(Beginning of Records shown)
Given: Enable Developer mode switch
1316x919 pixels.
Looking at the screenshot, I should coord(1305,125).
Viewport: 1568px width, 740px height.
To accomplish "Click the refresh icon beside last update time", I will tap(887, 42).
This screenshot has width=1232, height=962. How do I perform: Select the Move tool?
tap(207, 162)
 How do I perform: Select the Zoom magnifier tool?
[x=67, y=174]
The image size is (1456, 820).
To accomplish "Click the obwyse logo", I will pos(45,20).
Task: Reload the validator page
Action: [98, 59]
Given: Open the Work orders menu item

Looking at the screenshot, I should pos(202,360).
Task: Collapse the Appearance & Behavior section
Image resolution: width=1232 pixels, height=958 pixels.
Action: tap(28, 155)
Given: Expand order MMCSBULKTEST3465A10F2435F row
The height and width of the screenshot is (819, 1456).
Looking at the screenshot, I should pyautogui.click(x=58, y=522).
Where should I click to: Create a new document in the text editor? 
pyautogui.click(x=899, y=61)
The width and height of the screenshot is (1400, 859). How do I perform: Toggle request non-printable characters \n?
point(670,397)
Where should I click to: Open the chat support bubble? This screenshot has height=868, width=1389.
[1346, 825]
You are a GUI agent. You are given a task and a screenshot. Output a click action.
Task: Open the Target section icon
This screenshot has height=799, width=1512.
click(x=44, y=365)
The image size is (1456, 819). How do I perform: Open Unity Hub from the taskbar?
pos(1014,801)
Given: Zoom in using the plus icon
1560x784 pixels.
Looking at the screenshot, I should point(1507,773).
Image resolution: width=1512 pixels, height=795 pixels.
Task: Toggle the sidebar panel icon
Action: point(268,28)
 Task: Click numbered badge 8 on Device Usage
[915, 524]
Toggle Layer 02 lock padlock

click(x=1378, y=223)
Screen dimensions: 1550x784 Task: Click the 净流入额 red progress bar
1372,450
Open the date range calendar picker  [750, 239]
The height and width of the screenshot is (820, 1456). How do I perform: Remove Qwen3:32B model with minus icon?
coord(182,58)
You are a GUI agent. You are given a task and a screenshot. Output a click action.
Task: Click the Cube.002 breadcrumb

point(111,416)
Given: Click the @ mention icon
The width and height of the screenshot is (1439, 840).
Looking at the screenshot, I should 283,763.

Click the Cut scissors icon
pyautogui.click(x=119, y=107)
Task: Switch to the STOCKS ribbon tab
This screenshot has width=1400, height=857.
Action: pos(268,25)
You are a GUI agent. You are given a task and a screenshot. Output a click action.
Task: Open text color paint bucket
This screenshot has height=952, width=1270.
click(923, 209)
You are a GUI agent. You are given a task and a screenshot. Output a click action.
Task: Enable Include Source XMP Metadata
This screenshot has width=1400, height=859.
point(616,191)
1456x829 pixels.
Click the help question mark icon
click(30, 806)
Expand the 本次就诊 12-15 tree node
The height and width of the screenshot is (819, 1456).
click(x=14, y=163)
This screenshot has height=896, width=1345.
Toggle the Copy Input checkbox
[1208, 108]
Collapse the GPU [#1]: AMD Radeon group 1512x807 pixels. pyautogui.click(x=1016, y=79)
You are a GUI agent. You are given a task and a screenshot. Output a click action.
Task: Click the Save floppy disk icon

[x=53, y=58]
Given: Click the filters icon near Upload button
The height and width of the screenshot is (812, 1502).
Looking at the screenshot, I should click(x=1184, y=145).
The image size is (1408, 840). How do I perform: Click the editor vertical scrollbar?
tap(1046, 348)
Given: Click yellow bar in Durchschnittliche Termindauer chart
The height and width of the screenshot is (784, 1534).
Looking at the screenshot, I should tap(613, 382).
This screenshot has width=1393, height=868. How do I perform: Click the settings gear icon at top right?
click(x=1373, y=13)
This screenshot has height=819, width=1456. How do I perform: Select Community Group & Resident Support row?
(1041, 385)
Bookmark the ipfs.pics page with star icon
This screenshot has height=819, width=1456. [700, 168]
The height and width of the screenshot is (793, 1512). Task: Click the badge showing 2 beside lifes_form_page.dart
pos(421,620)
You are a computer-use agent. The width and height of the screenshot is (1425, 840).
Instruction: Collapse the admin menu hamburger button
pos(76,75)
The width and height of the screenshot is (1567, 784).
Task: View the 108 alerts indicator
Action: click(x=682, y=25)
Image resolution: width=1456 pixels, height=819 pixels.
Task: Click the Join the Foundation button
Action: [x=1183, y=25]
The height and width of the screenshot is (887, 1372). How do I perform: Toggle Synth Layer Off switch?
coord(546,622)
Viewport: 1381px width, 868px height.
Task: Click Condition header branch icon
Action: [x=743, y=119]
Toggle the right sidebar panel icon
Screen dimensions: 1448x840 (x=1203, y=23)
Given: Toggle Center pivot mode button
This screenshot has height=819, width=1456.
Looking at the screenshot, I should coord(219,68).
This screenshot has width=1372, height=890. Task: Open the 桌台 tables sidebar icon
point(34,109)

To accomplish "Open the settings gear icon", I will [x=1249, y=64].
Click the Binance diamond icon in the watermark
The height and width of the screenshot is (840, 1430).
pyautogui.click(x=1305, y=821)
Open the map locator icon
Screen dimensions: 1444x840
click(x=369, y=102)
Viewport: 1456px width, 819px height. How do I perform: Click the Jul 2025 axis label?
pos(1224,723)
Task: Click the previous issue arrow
(End of Records shown)
- _Exercise description_: Each line from the top of the listing down to and including the one containing "The image size is (1456, 820)." should be transcribed exactly; nothing else is to be output.

- _Written answer_:
Given: Enable Developer mode switch
1316x919 pixels.
Looking at the screenshot, I should coord(1305,125).
Viewport: 1568px width, 740px height.
To accomplish "Click the refresh icon beside last update time", I will tap(887, 42).
This screenshot has width=1232, height=962. How do I perform: Select the Move tool?
tap(207, 162)
 How do I perform: Select the Zoom magnifier tool?
[x=67, y=174]
The image size is (1456, 820).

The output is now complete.